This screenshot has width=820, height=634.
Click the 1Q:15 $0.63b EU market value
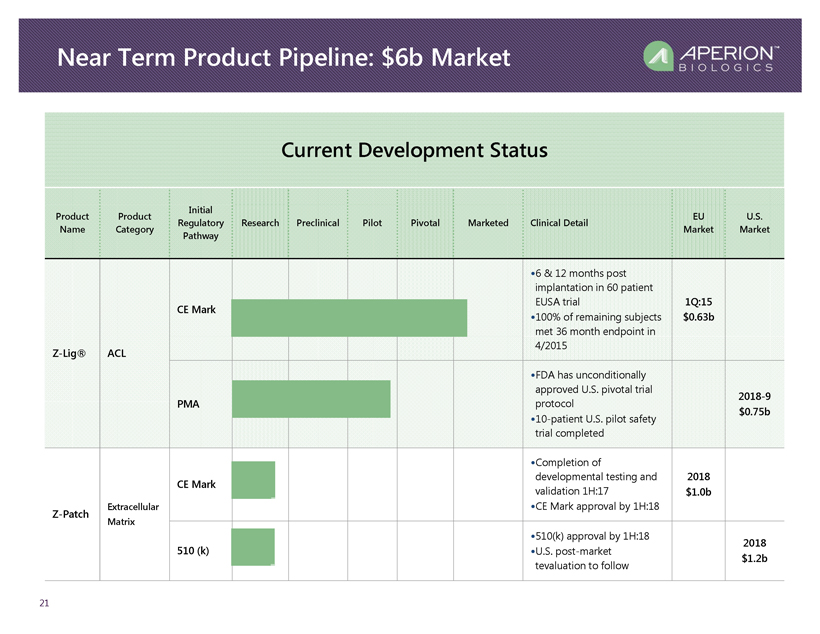697,310
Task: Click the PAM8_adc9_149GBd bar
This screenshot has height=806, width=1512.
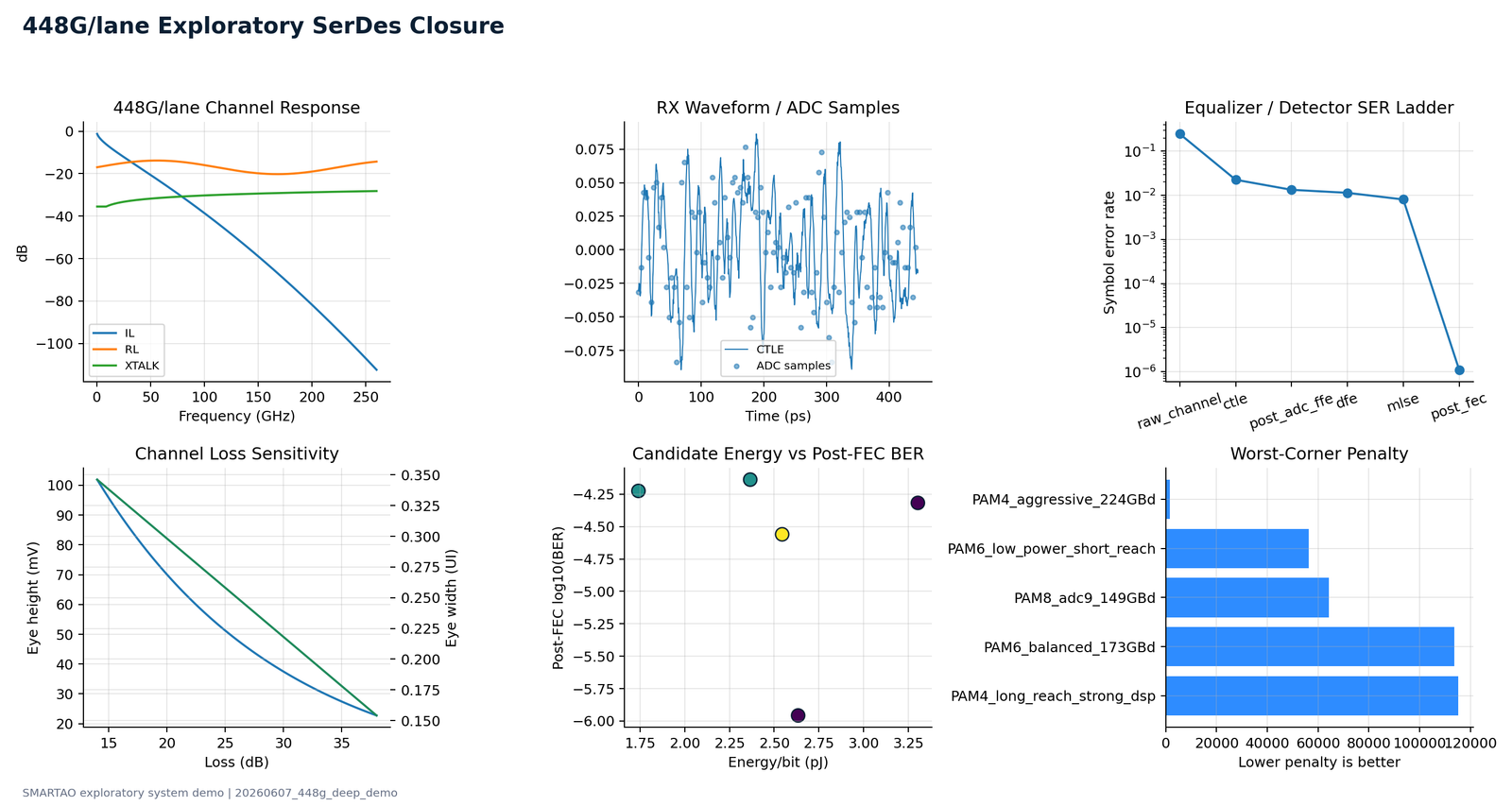Action: point(1247,598)
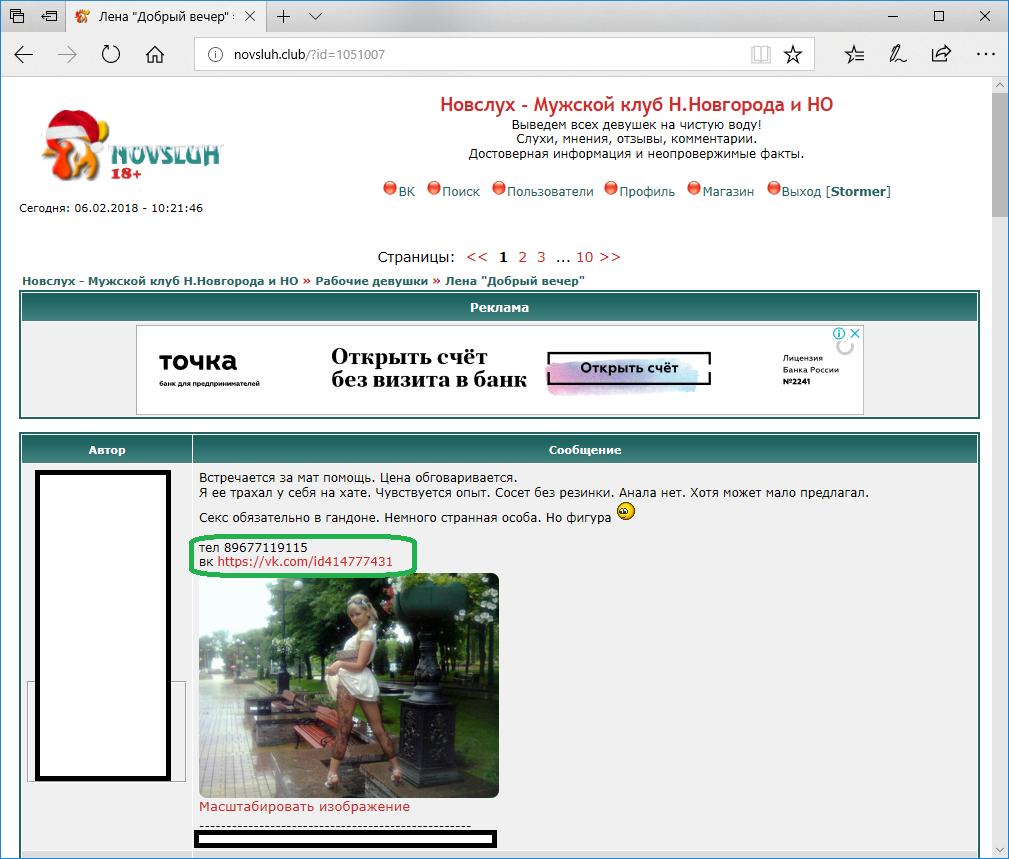Open the Профиль menu item
1009x859 pixels.
coord(647,191)
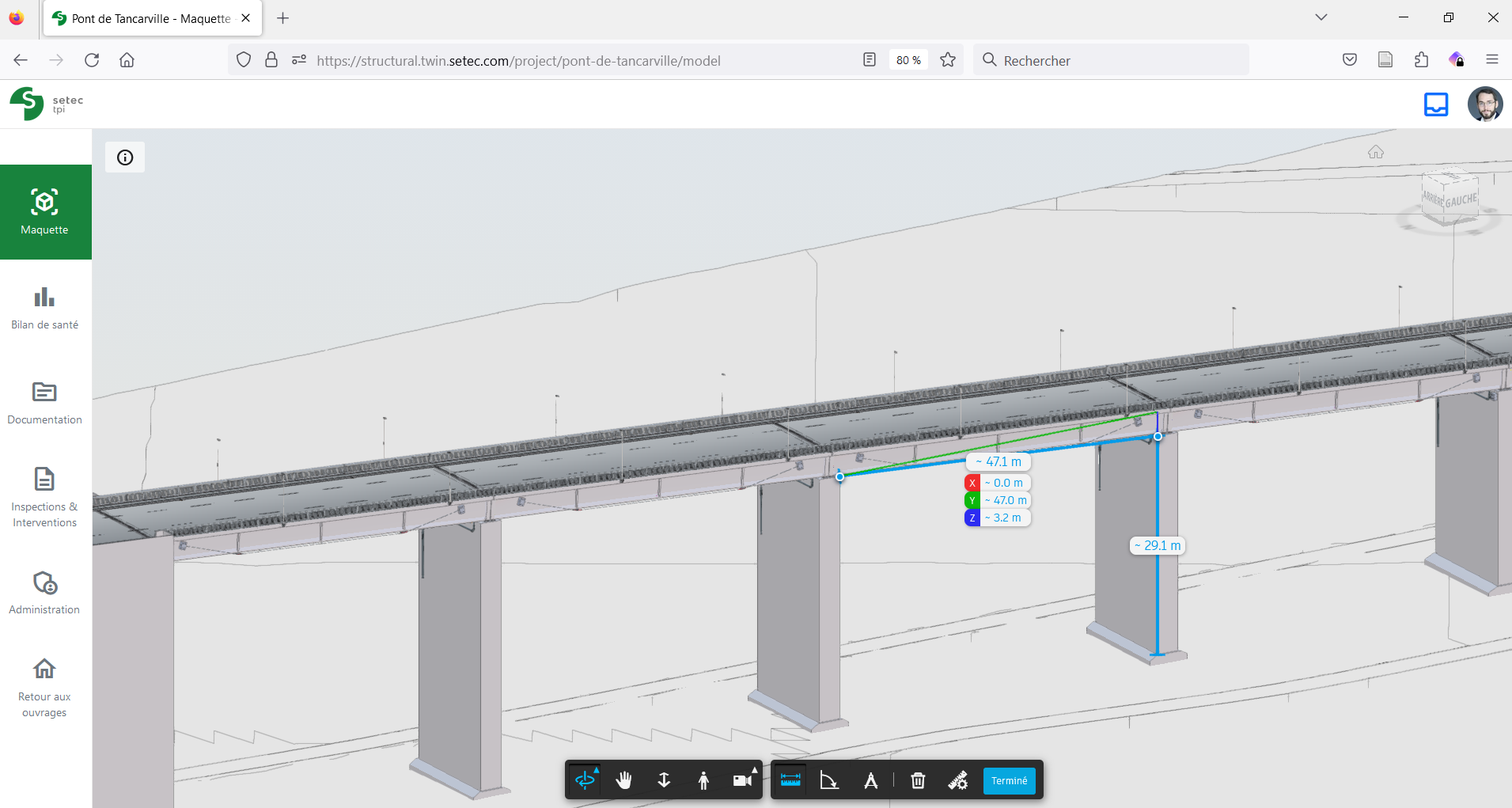Open the user profile avatar menu

(x=1484, y=104)
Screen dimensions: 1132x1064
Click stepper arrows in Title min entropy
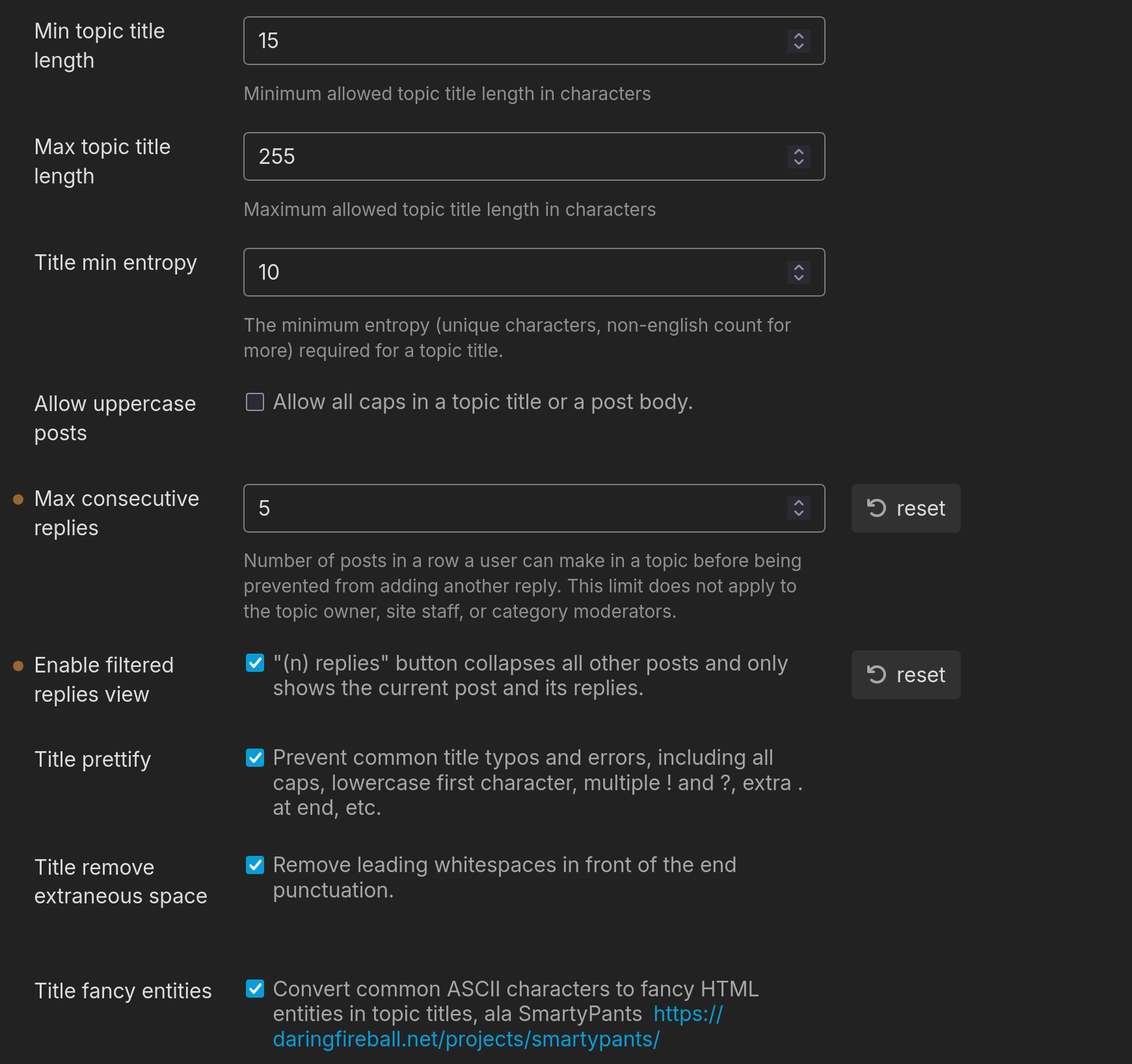[x=798, y=273]
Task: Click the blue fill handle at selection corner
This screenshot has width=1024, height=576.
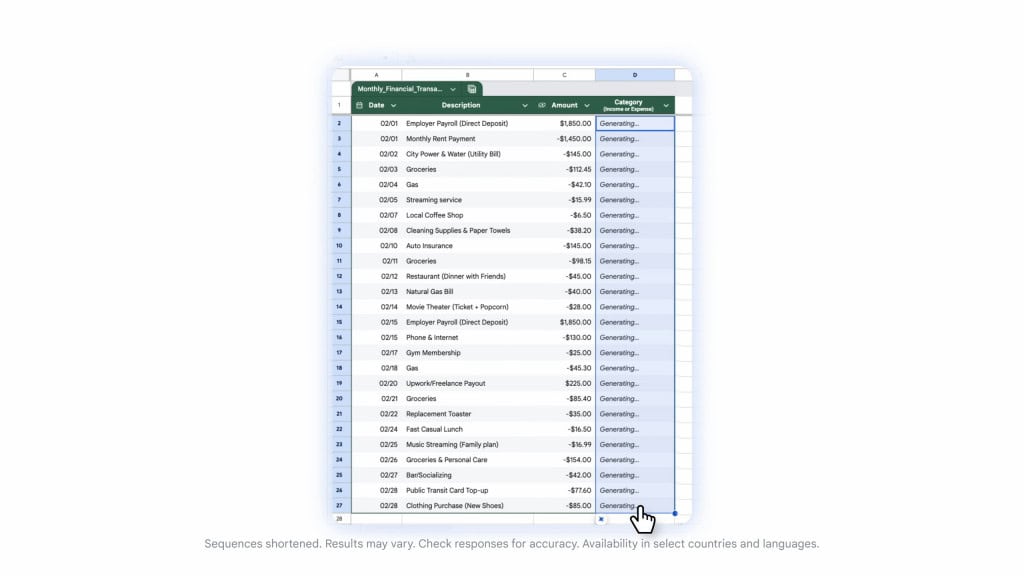Action: click(x=675, y=514)
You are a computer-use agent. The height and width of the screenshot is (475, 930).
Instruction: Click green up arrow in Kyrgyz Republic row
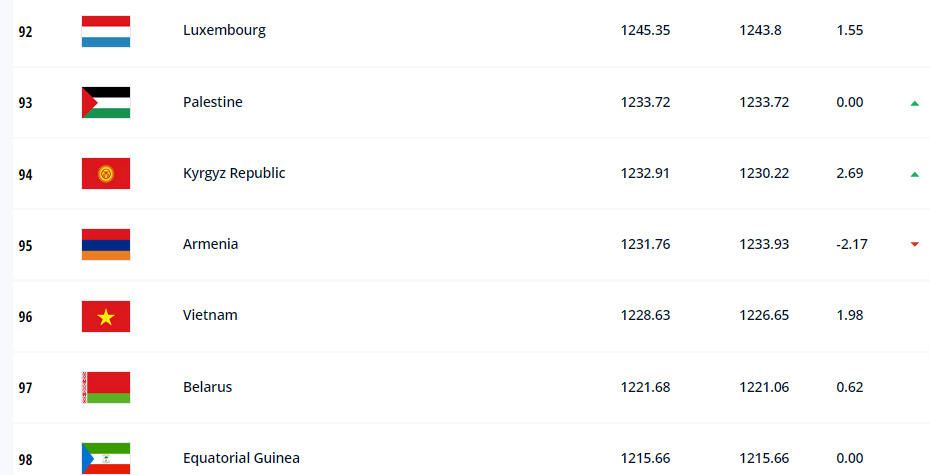click(914, 174)
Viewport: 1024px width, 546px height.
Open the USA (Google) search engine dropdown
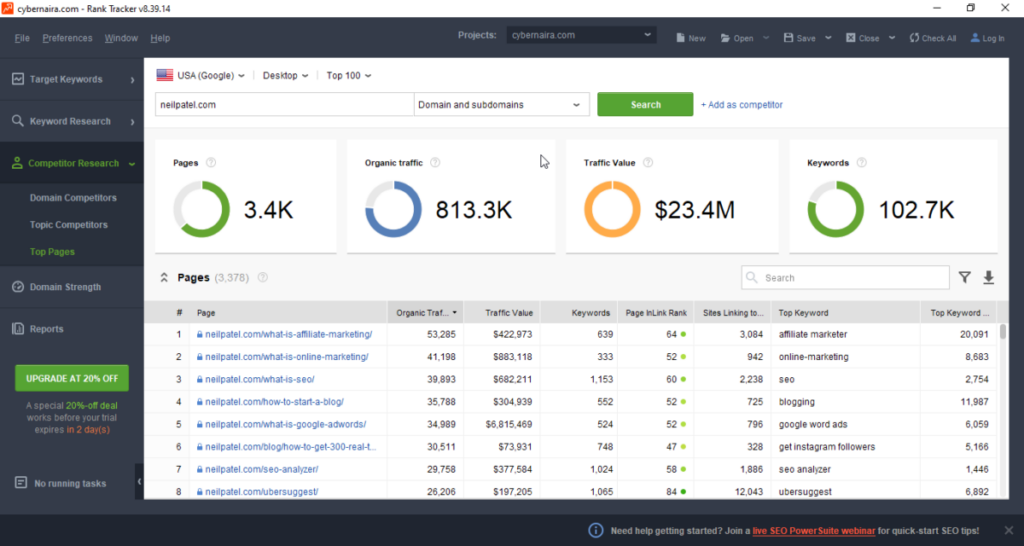click(201, 75)
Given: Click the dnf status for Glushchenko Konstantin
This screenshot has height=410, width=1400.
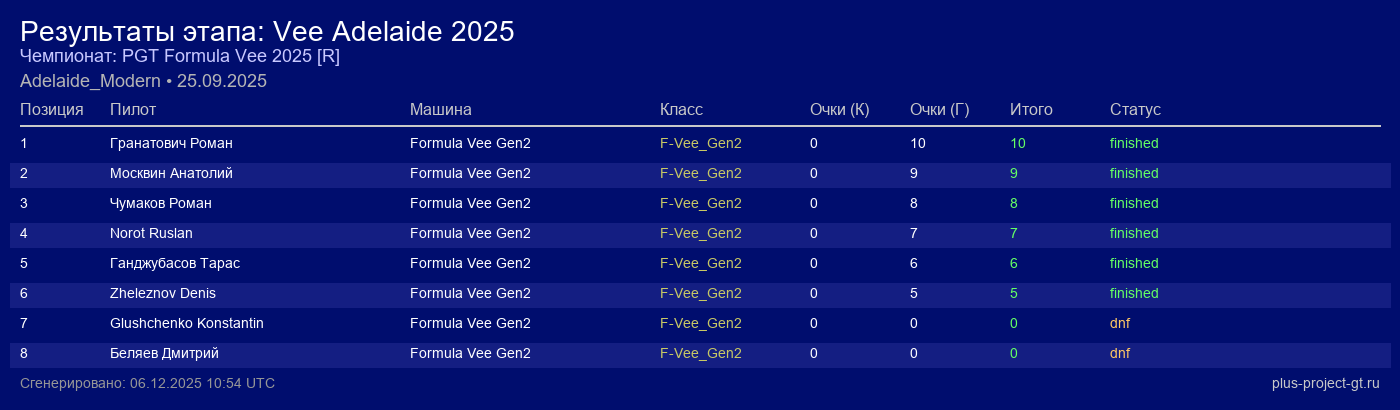Looking at the screenshot, I should click(1120, 323).
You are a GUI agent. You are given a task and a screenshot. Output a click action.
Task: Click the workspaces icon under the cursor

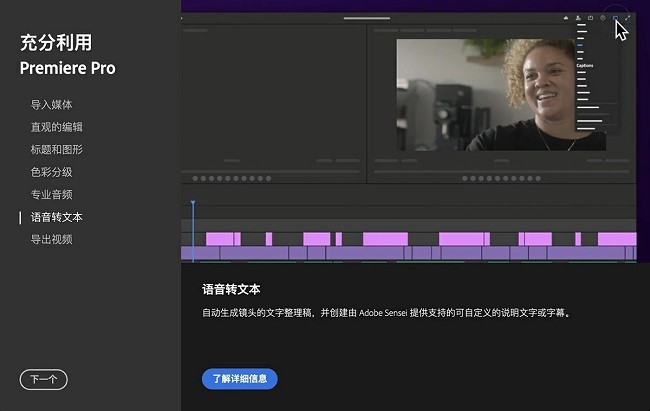point(615,18)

### THE PROBLEM
When you set down the records above, copy every line exactly and exclude the pictures.

### ANSWER AREA
This screenshot has width=820, height=634.
Click the 1Q:15 $0.63b EU market value
697,310
Task: Click the PAM8_adc9_149GBd bar
This screenshot has height=806, width=1512.
Action: point(1247,598)
Open the Профиль menu item
1009x859 pixels.
coord(647,191)
Open the user profile avatar menu

(x=1484, y=104)
Screen dimensions: 1132x1064
Click stepper arrows in Title min entropy
[x=798, y=273]
Task: Click the blue fill handle at selection corner
This screenshot has width=1024, height=576.
Action: click(x=675, y=514)
You are a computer-use agent. The height and width of the screenshot is (475, 930).
Instruction: Click green up arrow in Kyrgyz Republic row
click(914, 174)
Viewport: 1024px width, 546px height.
Open the USA (Google) search engine dropdown
click(201, 75)
Given: Click the dnf status for Glushchenko Konstantin
This screenshot has height=410, width=1400.
Looking at the screenshot, I should click(1120, 323).
You are a GUI agent. You are given a task and a screenshot. Output a click action.
Task: Click the workspaces icon under the cursor

point(615,18)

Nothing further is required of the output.